Source text →

--------------------

# Setzer tonight in Kitchener.



## davetcan (Feb 27, 2006)

Should be awesome. :sFun_cheerleader2:


----------



## greco (Jul 15, 2007)

I saw him last year at the Centre in the Square, Kitchener. 

You won't be disappointed!

Enjoy!

Dave


----------



## Diablo (Dec 20, 2007)

Oh man..l.wish I knew earlier. Would love to be there.


----------



## Milkman (Feb 2, 2006)

I was offered a seat in front. I respect him as a player, but I can only take him in moderate doses.

Hearing protection is recommended.


----------



## Disbeat (Jul 30, 2011)

One of my favorite guitar players, wish I was there with ya!


----------



## davetcan (Feb 27, 2006)

Awesome, awesome, and yes, awesome. Killer band, special kudos to the bass player and drummer. And that brunnette would be a lot of fun I'm thinking, ;-)


----------



## jdguitarbuilder (Aug 1, 2010)

Was there again this year, front row in front of the Bassman. Great show agree with davetcan about the band all of them are top notch players and Setzers live tone is huge. Had a great time and will be back again if he returns.


----------



## shoretyus (Jan 6, 2007)

Jealous of you guys.... 




jdguitarbuilder said:


> Was there again this year, front row in front of the Bassman. Great show agree with davetcan about the band all of them are top notch players and Setzers live tone is huge. Had a great time and will be back again if he returns.


----------



## Fox Rox (Aug 9, 2009)

--------------------

Job 1 →
Arrange the listing as a numbered list, leaving out blank lines, starting with its first line and going on through the line with "December [276, 817]".

--------------------

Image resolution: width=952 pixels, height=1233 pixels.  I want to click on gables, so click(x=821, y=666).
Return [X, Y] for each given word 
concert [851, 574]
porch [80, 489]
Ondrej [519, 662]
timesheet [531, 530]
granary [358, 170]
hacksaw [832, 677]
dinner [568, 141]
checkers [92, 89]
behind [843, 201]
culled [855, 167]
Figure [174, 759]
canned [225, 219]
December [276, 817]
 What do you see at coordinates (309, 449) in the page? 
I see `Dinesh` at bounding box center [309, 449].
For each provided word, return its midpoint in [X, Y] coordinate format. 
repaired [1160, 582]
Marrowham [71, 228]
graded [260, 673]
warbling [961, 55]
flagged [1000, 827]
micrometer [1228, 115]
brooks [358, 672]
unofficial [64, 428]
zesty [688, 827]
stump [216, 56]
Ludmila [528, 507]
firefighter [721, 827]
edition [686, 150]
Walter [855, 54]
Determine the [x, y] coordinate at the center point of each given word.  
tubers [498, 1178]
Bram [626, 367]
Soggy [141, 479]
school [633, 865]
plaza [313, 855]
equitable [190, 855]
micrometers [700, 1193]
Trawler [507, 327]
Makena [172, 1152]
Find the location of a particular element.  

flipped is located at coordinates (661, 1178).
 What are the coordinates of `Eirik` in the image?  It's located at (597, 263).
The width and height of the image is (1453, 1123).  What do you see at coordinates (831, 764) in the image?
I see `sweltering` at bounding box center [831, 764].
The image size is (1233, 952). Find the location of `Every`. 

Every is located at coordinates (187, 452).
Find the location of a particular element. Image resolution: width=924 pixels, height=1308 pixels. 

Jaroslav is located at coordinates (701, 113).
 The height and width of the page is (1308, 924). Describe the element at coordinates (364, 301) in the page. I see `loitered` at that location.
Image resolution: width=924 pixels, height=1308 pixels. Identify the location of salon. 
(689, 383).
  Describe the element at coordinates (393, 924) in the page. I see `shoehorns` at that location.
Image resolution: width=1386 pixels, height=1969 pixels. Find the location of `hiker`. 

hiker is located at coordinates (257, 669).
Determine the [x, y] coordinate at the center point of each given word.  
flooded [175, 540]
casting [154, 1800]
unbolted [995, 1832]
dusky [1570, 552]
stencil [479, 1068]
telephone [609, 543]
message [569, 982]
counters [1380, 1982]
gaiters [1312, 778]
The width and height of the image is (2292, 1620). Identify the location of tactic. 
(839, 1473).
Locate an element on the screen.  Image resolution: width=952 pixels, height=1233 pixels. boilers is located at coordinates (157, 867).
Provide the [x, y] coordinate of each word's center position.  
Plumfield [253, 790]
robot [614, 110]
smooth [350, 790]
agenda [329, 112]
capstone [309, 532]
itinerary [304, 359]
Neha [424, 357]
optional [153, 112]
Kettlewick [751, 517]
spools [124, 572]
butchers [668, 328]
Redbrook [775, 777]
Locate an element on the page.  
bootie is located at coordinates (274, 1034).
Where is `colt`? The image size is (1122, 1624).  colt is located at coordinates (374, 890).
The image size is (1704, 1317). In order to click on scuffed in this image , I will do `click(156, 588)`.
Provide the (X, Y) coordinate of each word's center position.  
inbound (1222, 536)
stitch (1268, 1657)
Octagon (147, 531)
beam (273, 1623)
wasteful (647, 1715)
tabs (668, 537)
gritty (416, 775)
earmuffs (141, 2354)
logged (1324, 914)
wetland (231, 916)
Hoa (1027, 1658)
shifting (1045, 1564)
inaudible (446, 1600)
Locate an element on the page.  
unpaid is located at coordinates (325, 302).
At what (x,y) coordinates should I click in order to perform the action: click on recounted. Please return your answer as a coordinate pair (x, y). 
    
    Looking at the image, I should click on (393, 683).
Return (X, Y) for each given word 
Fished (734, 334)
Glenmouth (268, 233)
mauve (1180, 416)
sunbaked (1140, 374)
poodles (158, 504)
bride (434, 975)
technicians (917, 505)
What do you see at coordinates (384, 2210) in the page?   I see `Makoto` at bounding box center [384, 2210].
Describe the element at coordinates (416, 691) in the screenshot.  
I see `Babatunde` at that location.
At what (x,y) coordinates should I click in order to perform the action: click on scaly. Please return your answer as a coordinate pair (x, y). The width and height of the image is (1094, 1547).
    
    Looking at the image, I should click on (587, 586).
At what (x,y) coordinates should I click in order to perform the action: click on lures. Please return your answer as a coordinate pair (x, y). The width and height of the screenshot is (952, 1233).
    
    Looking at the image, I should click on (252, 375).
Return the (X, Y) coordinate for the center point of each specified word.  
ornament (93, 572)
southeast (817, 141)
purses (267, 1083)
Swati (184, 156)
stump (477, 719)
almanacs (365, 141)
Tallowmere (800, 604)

--------------------

Job 2 →
List each distinct username that heads a post in the Setzer concert thread.

Correct result 1 →
1. Image resolution: width=952 pixels, height=1233 pixels.  I want to click on gables, so click(x=821, y=666).
2. Return [X, Y] for each given word 
3. concert [851, 574]
4. porch [80, 489]
5. Ondrej [519, 662]
6. timesheet [531, 530]
7. granary [358, 170]
8. hacksaw [832, 677]
9. dinner [568, 141]
10. checkers [92, 89]
11. behind [843, 201]
12. culled [855, 167]
13. Figure [174, 759]
14. canned [225, 219]
15. December [276, 817]

Correct result 2 →
davetcan
greco
Diablo
Milkman
Disbeat
jdguitarbuilder
shoretyus
Fox Rox